> GIVEN DATA
━━━━━━━━

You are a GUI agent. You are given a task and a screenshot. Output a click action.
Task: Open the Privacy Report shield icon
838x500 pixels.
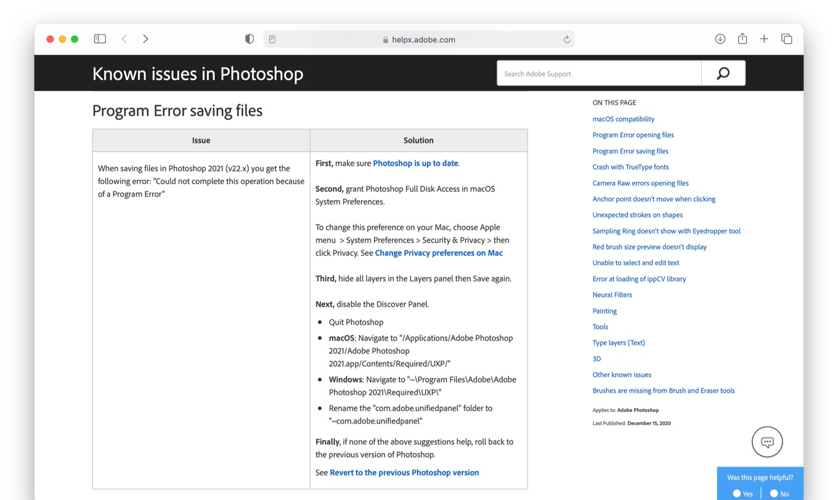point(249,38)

━━━━━━━━

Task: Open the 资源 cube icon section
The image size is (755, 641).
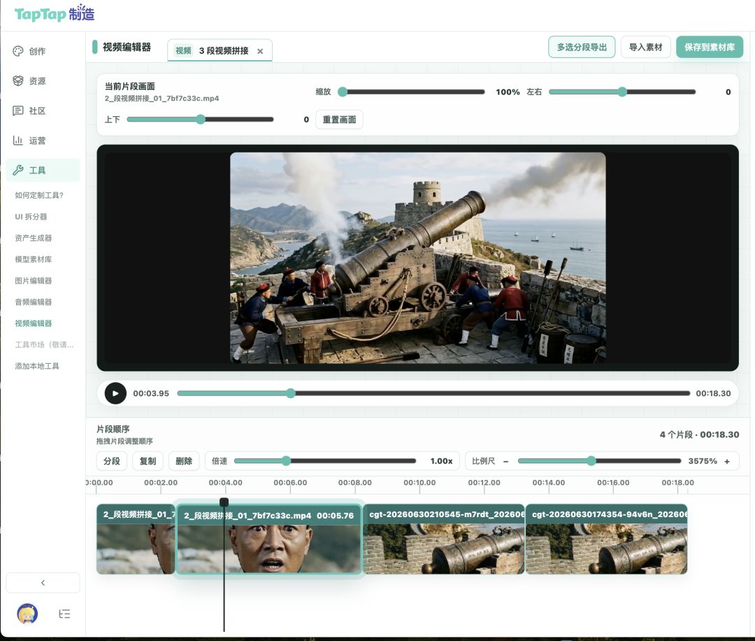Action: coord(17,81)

━━━━━━━━

> EXERCISE
Please find every line in the records above that holds the word "icon" and copy it.

> ANSWER
Task: Open the Privacy Report shield icon
Task: Open the 资源 cube icon section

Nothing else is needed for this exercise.